By 2029, more than 20 percent of people in the United States will be over the age of 65. That’s why the race to find effective treatments for Alzheimer’s disease feels urgent. A few drugs, approved well over a decade ago, can slow patients’ mental decline for some time. But everything else that has reached large-scale clinical trials, often with hopes of treating the underlying cause of the disease and halting its progress, has failed to show benefit, sometimes after hundreds of millions of dollars of investment.
With that track record—a nearly complete failure rate from 2002 to 2012—it’s hard to be optimistic.
Yet the late stage pipeline of potential new Alzheimer’s drugs is crowded, according to this recent analysis by the advocacy group USAgainstAlzheimers.
There is an outside chance a significant treatment could be available by the end of this decade, unlocking pent-up demand from possibly hundreds of thousands of people. Planning has to start now. A lot of resources, from imaging equipment to special clinics to trained staff, will have to be in place.
For example, three high-profile drugs now in Phase 3 studies would need to be taken intravenously once a month in an infusion clinic, a more complicated scenario than exists with current Alzheimer’s treatments, which are taken as pills. Biogen (NASDAQ: BIIB) CEO George Scangos, whose company is testing one of those drugs, called aducanumab, worried during a speech earlier this year that there wouldn’t be enough infusion centers to accommodate “millions of people.”
“Millions” is a stretch, at least in the short term, for reasons we’ll see in a moment. (Asked to clarify Scangos’s comment, Biogen spokeswoman Christine Falcetti said it was “an observation of the current situation” with Alzheimer’s, not a projection for aducanumab.)
But the worries about preparedness are real. I asked several dementia specialists across the country if the healthcare system is ready for the new wave of Alzheimer’s treatments, should they make it to market. What they had to say revealed a complex interplay between drug companies, health providers, regulators, and insurance companies, often with one group waiting for another to make progress before moving ahead.
Looming above it all, of course, is the ever-present debate over healthcare costs. Alzheimer’s is exacting a social, medical, and financial toll on aging societies like ours. Caring for people with dementia costs three times as much, on average, as caring for people of the same age and health profile minus the dementia, according to a 2010 report by the Alzheimer Study Group.
But can we afford to treat Alzheimer’s if and when a next-generation drug or drugs come to market? The Alzheimer’s Association says one in nine Americans over 65 have the disease. That’s 5.1 million total, more than 90 percent of all Alzheimer’s cases. And as noted above, we’re aging fast, with 10,000 Americans turning 65 every day.
If a new drug is approved, no matter what kind or what the label says about the patient profile it’s meant for, doctors are bracing for the visits. “A lot of these people will be the ‘worried well,'” says Zaldy Tan, medical director of the Alzheimer’s and Dementia Care Program at the University of California, Los Angeles, which sees people with all manner of memory complaints.
“If there’s a blockbuster we’ll probably have to change our system to accommodate it,” says Tan. It’s too early to make concrete changes such as hiring more staff, he says, but he worries about the impact to his center, which is already managing the care of about 1,300 patients. “It could be overwhelming. What happens to those who don’t have dementia but still have the need for specialists?”
At the Banner Alzheimer’s Institute of Phoenix, director Pierre Tariot says it will be hard to game-plan until one of the big drugs produces Phase 3 trial results. “That will give us a little time to model what volumes of people we’re talking about, although it could be several hundreds of thousands in the U.S. if it’s a biologic.”

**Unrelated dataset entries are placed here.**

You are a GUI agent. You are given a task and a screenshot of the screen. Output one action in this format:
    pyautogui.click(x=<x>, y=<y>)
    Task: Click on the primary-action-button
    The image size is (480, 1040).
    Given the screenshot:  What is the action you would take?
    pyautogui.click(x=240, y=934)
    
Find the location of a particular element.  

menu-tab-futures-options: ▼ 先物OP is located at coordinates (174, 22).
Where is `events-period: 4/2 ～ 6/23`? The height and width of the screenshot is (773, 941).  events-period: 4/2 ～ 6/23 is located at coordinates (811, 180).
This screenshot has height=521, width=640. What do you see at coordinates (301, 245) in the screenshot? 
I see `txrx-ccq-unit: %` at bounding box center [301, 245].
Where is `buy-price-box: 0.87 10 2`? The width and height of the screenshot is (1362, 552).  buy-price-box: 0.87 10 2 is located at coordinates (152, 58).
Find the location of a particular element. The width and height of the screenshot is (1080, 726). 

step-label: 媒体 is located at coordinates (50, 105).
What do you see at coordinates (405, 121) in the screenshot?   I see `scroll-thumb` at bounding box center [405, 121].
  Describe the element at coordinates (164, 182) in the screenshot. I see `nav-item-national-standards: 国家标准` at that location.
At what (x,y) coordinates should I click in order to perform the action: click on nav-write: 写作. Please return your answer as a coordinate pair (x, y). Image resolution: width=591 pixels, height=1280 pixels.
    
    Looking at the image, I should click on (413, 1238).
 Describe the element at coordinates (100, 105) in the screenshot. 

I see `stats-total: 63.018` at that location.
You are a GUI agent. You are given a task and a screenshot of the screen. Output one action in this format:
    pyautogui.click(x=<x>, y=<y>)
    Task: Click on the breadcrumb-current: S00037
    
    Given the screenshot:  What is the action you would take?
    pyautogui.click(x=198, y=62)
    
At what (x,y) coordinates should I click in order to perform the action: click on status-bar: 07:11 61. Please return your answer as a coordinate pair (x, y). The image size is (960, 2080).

About those volumes: Arguably the most promising drugs in the late-stage pipeline—the “biologics” that Tariot refers to—are being tested on people with mild Alzheimer’s, who could account for anywhere from 25 percent to 40 percent of total cases, according to various estimates. If one or more of those drugs is approved for those patients, not all of them would show up at the doctor’s office at once, of course, or even be diagnosed in time to take advantage of the new drugs. But the surge could be significant.
Those drugs—all monoclonal antibodies—work by clearing the protein amyloid beta, which forms clumps or “plaques” in the brains of people with Alzheimer’s. But anti-amyloid antibodies have not worked in people with more advanced disease—as demonstrated by some of the big clinical trial failures of the past decade.